Despite the naysaying whine of our moronic media machine and despite the greedy crowds of meretricious politicians and despite the herds of obscenity obsessed cultural technicians and despite the novelty idolaters of the academy—despite this Legion of increasingly embarrassing and clattering poltergeists, can you, will you stand up with your disabilities, your flaws, your disgraces, your histories of stupidities and mistakes, stand up with your blindness, your muted tongue, and your oftentimes chilly-heart and shout over the crashing, drowning din of the professional pagans, shout to the Lord, “Lord! I need your compassion! I need your pity!” If you will, your trust will be rewarded. And you will follow him. Yes, to glory. But possibly first to ignobility, to abandonment, to a gut-wrenching cry on a cross you don’t get to choose.

If someone were to ask me why all of you are here I might say: for the fellowship, for a time and place away from the secular, for a chance to visit the Holy, to offer praise and thanksgiving, to hear the Word proclaimed and preached, to offer Christ on his altar, to see Calvary again. If I said that, all of those would be accurate but inadequate. True but not entirely satisfying. We are waiting on a roadside. But there is no elbowing crowd. We are blind or deaf or proud or disgraced or cold-hearted. But we’re here. We are the disciples on the road. And we are Bartimeamus, shouting to the Lord for our gifts! We are here for courage. We are here because Christ is calling us. We are free before Jesus. And we hear him say, “What do you want me to do for you?”

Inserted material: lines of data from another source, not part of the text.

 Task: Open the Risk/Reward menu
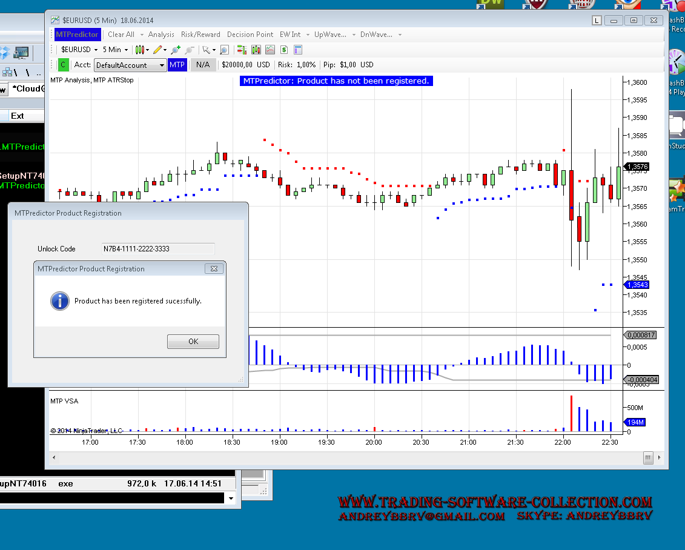[x=200, y=35]
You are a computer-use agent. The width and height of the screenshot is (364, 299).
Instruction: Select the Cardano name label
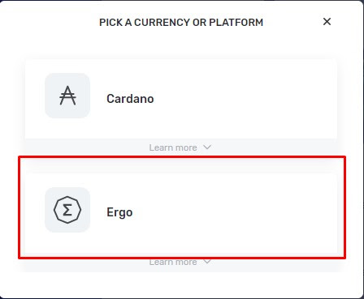coord(130,99)
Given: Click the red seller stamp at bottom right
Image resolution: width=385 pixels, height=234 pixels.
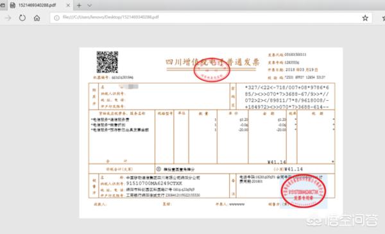Looking at the screenshot, I should click(x=304, y=191).
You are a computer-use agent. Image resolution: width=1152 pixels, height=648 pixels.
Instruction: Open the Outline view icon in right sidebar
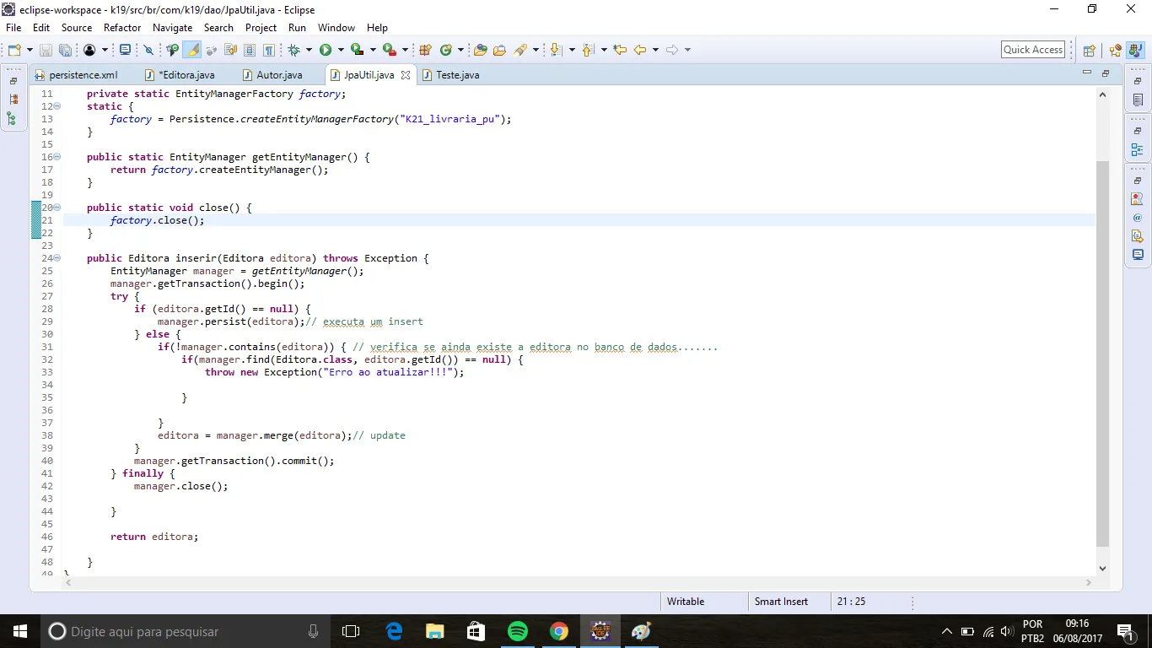point(1138,150)
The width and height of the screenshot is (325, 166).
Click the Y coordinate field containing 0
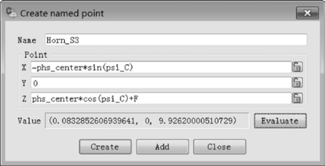tap(161, 83)
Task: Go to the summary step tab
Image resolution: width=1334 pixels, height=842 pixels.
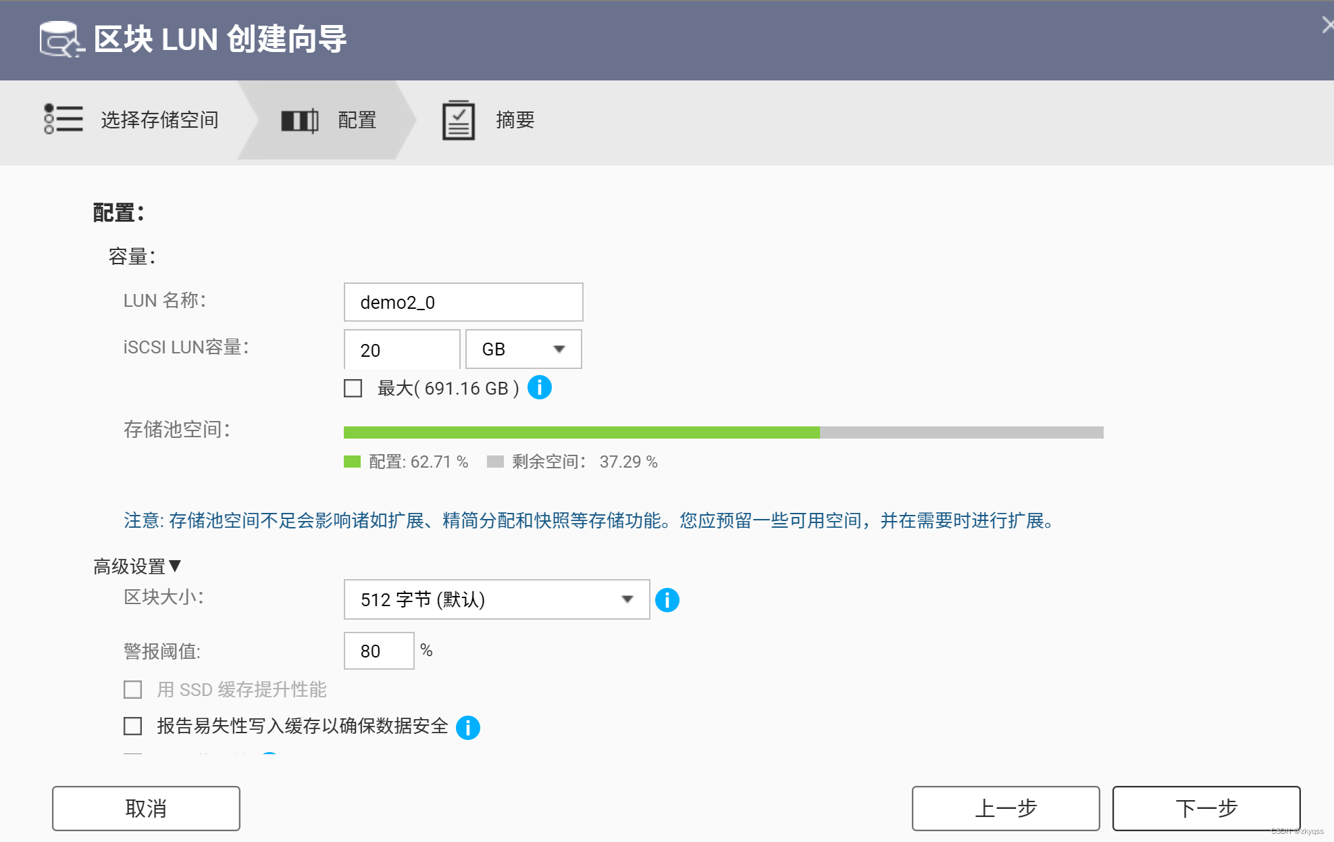Action: click(515, 120)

If you will claim your inheritance as a child of our Father, you will stand in the crowd and shamelessly beg for God’s mercy; you will shout for His compassion over the noise of the industry of disbelief. And when he asks what blessing you would have of him, say, “Only to follow you, Lord.” You will be beautiful then, naked and perfectly clean.


  1. Father Powell,

    Your words are always so enlightening! I recently began teaching RCIA at my parish and this last Wed., my job was the scripture readings. I was Bartimaeus...for many years. So I could not give my reflection without revealing that, and my first Confession after about 12 years. It was the first time I was able to tell that story to people without crying because every time I remember being forgiven I am just overwelmed by God's mercy and compassion. I really COULD see more clearly after that day because he really did restore my "sight".

    Now I am reading your words on this beautiful Gospel, and I'm back to crying again! Thank you for the reminder you give us all, and the exhortation to follow Jesus boldly.

  2. Anonymous11:24 AM

    you have a great gift with your writings... its gentle and well written... have a good weekend!

  3. Adoro,

    THanks for your comments. I rec'd your other email and will be replying soon.


    Thanks! I'm pleased that you find my homilies helpful.